■ **EXERCISE GOAL**: Copy out the entries below word for word, starting with the line that contains "Open the Admin Reports menu" and going on through the line that contains "point(1032,503)". Leave the pictures out of your copy.

■ **PROVIDED DATA**:
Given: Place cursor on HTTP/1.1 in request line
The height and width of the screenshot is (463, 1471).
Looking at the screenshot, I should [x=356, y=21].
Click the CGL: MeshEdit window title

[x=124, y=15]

==

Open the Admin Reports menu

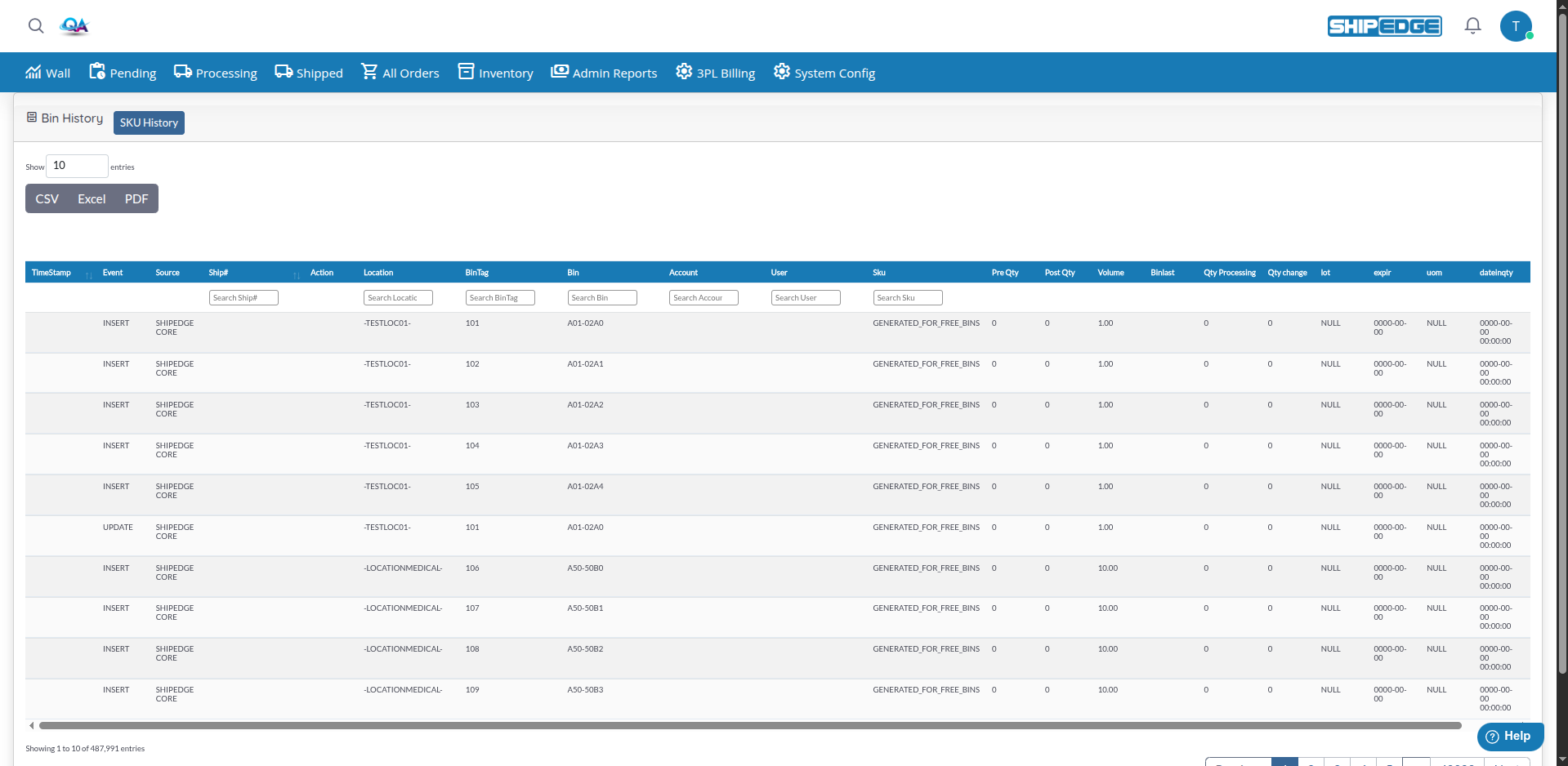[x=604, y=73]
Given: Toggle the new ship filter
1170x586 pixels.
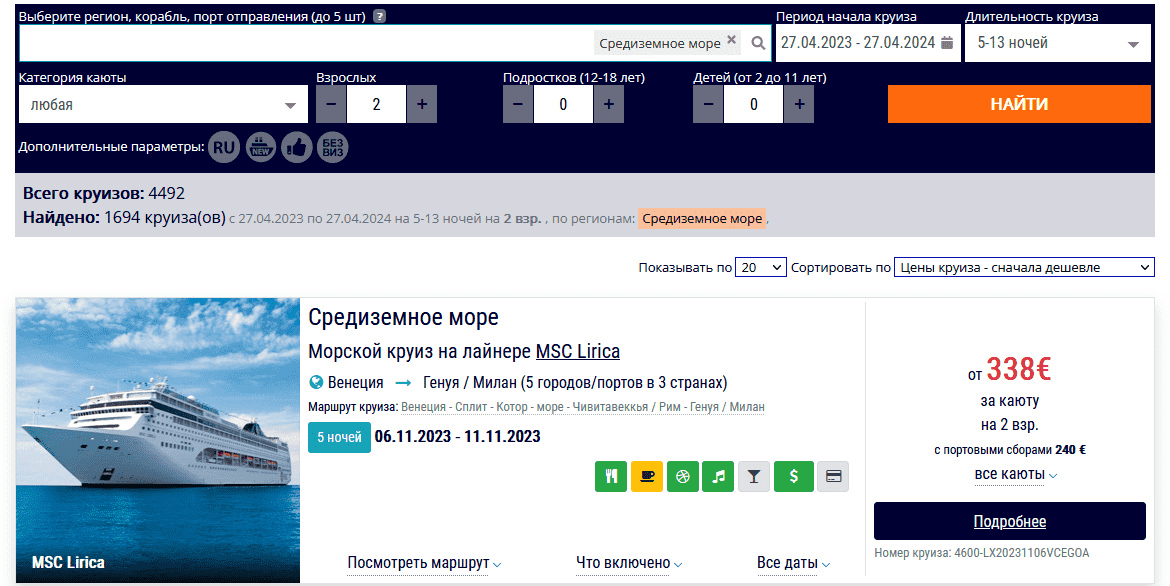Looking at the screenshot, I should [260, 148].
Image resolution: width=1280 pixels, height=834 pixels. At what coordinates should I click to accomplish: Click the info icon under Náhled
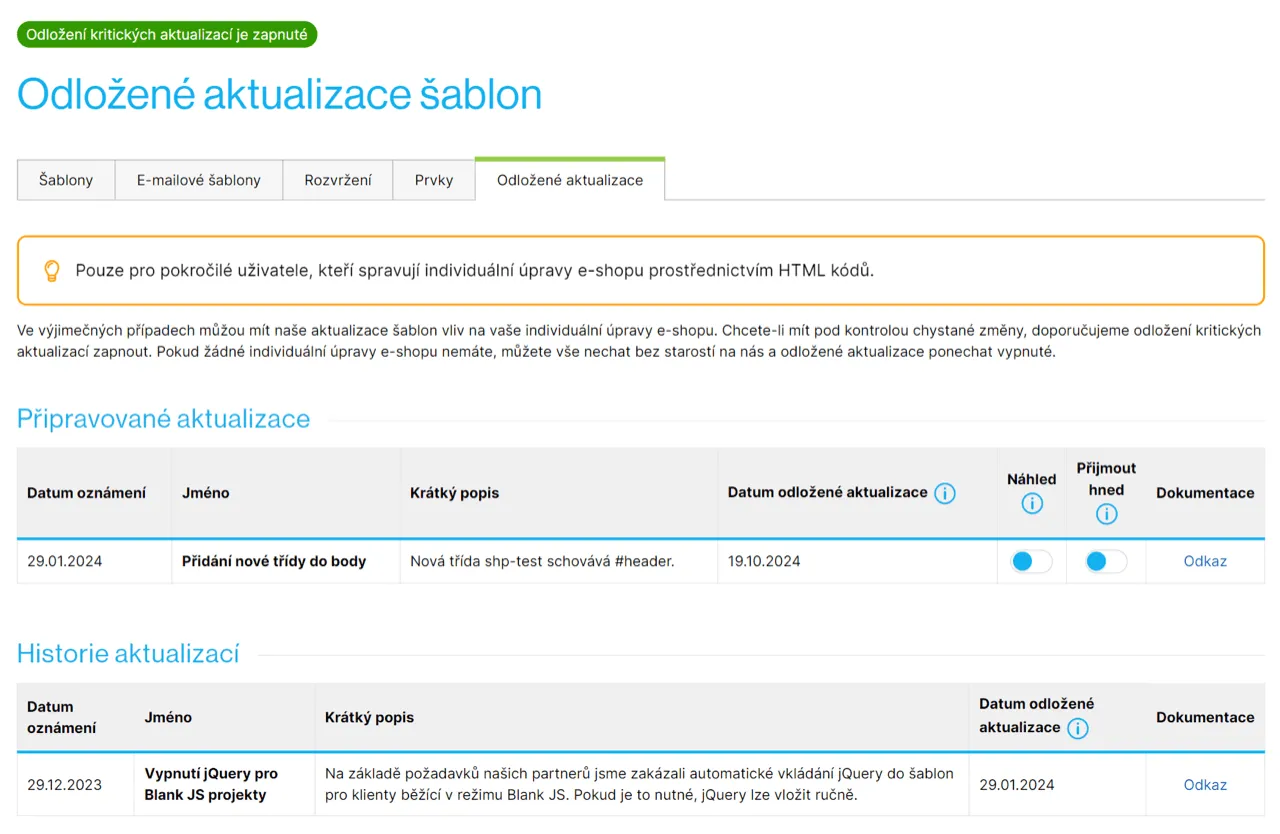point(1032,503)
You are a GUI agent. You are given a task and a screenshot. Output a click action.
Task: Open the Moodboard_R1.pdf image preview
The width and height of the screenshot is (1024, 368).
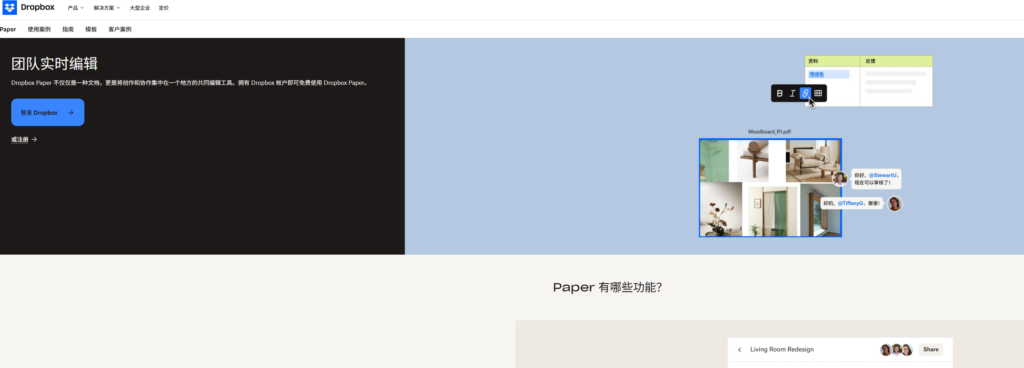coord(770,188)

==

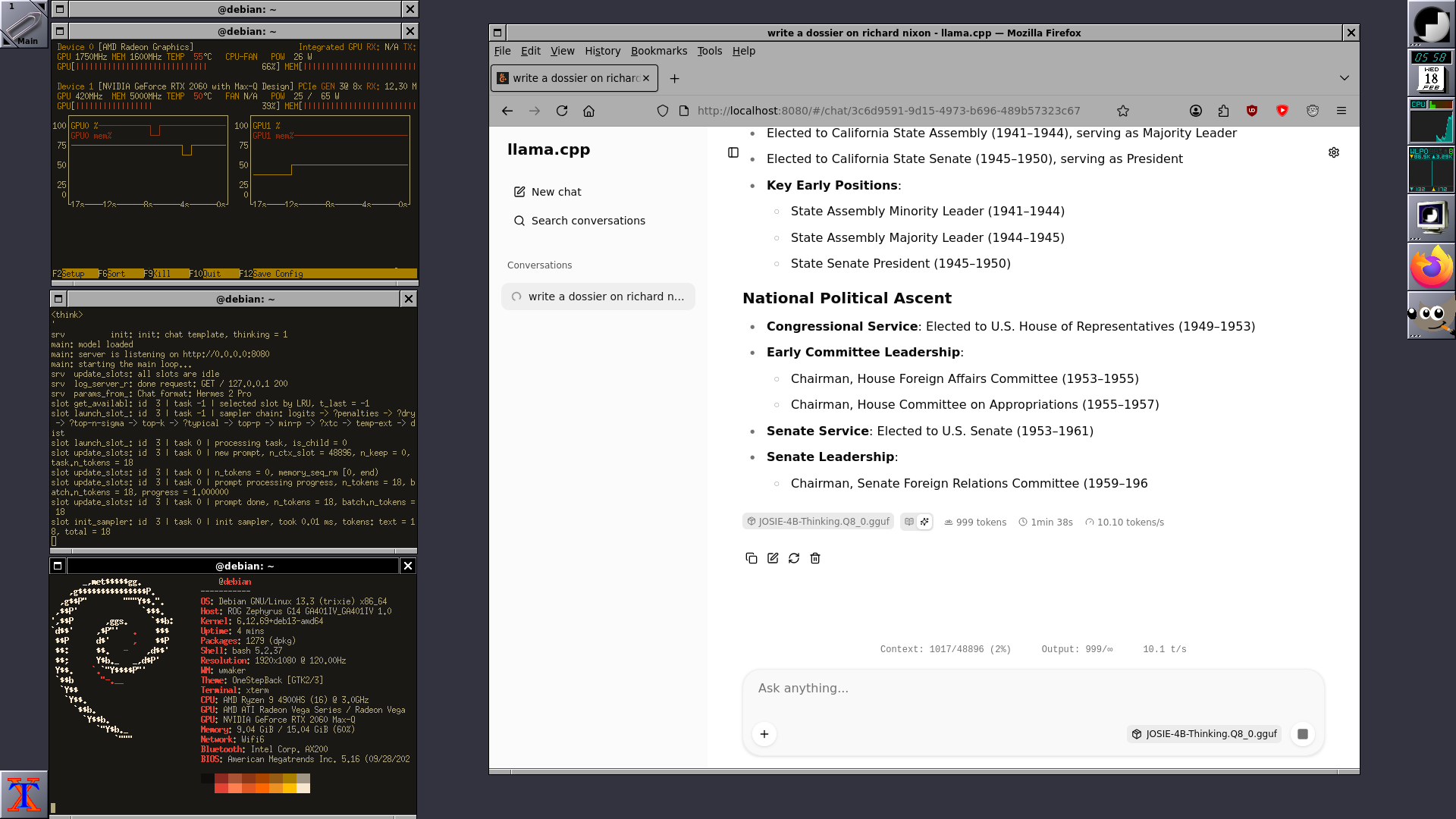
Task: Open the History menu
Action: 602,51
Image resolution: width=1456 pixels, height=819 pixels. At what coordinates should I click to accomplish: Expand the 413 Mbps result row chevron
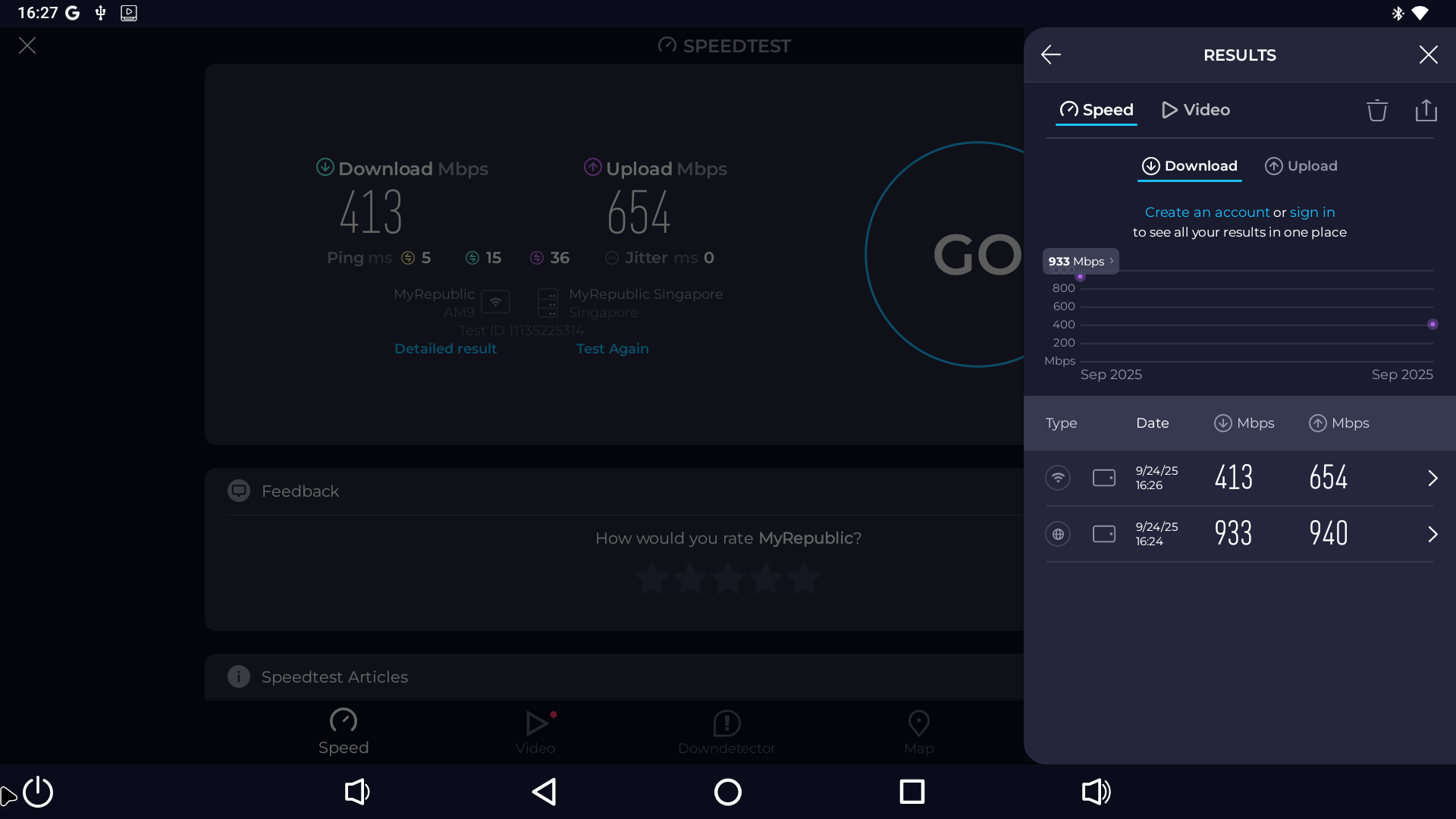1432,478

■ **SOLUTION BELOW**:
Open the Admin Reports menu

[x=604, y=73]
Given: Toggle the new ship filter
1170x586 pixels.
Looking at the screenshot, I should [260, 148].
Image resolution: width=1280 pixels, height=834 pixels. At what coordinates should I click to accomplish: Click the info icon under Náhled
point(1032,503)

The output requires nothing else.